**Tujuan Anda**
Lanjutkan tulisan tentang konflik kepentingan arkeologi di bawah ini, mulai setelah kalimat terakhir yang tercantum.

**Kutipan Teks**
════════════════

Konflik Kepentingan Arkeologi
Arkeologi memang dunia ”unik” dan ”penuh misteri”. Kita masih belum tahu apa saja yang masih tersimpan di dalam tanah. Yang jelas, masyarakat awam dan pemerintah harus peduli tinggalan budaya nenek moyang.
Tanggal 14 Juni 2020 merupakan Hari Purbakala ke-107. Ada sederet keprihatinan terkait kepedulian terhadap tinggalan purbakala.
Disiplin arkeologi atau ilmu purbakala hampir selalu bersinggungan dengan masyarakat. Hal ini karena tinggalan arkeologi ada di mana-mana: di sawah, di bukit, di pekarangan rumah warga, di lahan perkebunan pemerintah, dan di lokasi tak terduga lain. Jangan heran, banyak kegiatan arkeologi terhambat karena harus bernegosiasi dengan pemilik lahan.
Arkeologi telah berjalan dalam waktu panjang, sejak munculnya manusia purba pertama. Dalam waktu panjang itu telah terjadi berbagai peristiwa, baik yang dilakukan manusia sendiri maupun bencana alam.
Periode dalam arkeologi
Mengingat dalam arkeologi dikenal beberapa periode, tentu semakin marak tinggalan-tinggalan arkeologi yang ada di Nusantara. Masa prasejarah, yang berjalan dalam rentang waktu paling panjang, banyak meninggalkan warisan. Sebagian sudah muncul dan dapat kita saksikan sekarang, tetapi entah berapa banyak lagi yang masih tersembunyi di dalam tanah.

════════════════

**Data yang Diberikan**
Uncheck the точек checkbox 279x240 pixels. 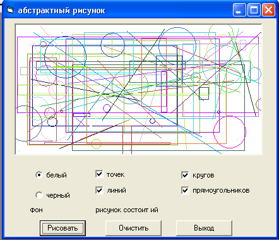pyautogui.click(x=99, y=174)
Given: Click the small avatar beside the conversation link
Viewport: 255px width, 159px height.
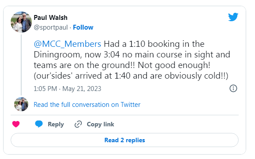Looking at the screenshot, I should click(x=21, y=104).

════════════════

**Hasil Latihan Ini**
Masa prasejarah berakhir pada abad ke-4/5 Masehi sejak ditemukannya Prasasti Yupa di Kalimantan Timur.
Berikutnya muncul periode klasik. Pada masa ini terdapat beberapa kerajaan bercorak Hindu-Buddha, seperti Kutai, Sriwijaya, Mataram Kuno, Singhasari, dan Majapahit. Dari masa ini kita juga mendapat banyak warisan, seperti candi, keramik, arca, senjata, mata uang, dan perhiasan. Tinggalan-tinggalan budaya itu bisa disaksikan di lokasi dalam bentuk museum lapangan untuk benda-benda berukuran besar. Sebagian lagi dilestarikan di dalam museum untuk benda-benda berukuran kecil.
Setelah periode Hindu-Buddha, muncul periode Islam. Beberapa kerajaan atau kesultanan berdiri di banyak tempat, seperti Samudera Pasai, Palembang, Jambi, Cirebon, Banten, Gresik, Makassar, Buton, bahkan sampai Ternate-Tidore. Warisan dari masa ini, antara lain, masjid, keraton, mata uang, wadah, dan senjata.
Periode terakhir yang dikenal adalah kolonial. Berbagai bangsa asing pernah masuk ke sini dan meninggalkan jejak, seperti benteng, kelenteng, gereja, dan bangunan.
Penggalian liar
Kalau saja masyarakat tidak memberikan laporan kepada petinggi Hindia-Belanda, mungkin Candi Borobudur dan Candi Prambanan lama muncul ke permukaan. Ketika pertama kali ditemukan, kedua candi masih tertutup semak belukar. Atas usaha pemerintah kolonial, yakni dengan pembersihan wilayah sekitar dan pemugaran, kedua candi bisa tampak dengan penuh keanggunan.
Pekerjaan arkeologi yang khas adalah ekskavasi. Ekskavasi menggunakan metode dan teknik yang cermat dilengkapi pengukuran dan perekaman. Karena bersifat perusakan, ekskavasi harus dilakukan hati-hati sekali oleh orang yang berkompeten.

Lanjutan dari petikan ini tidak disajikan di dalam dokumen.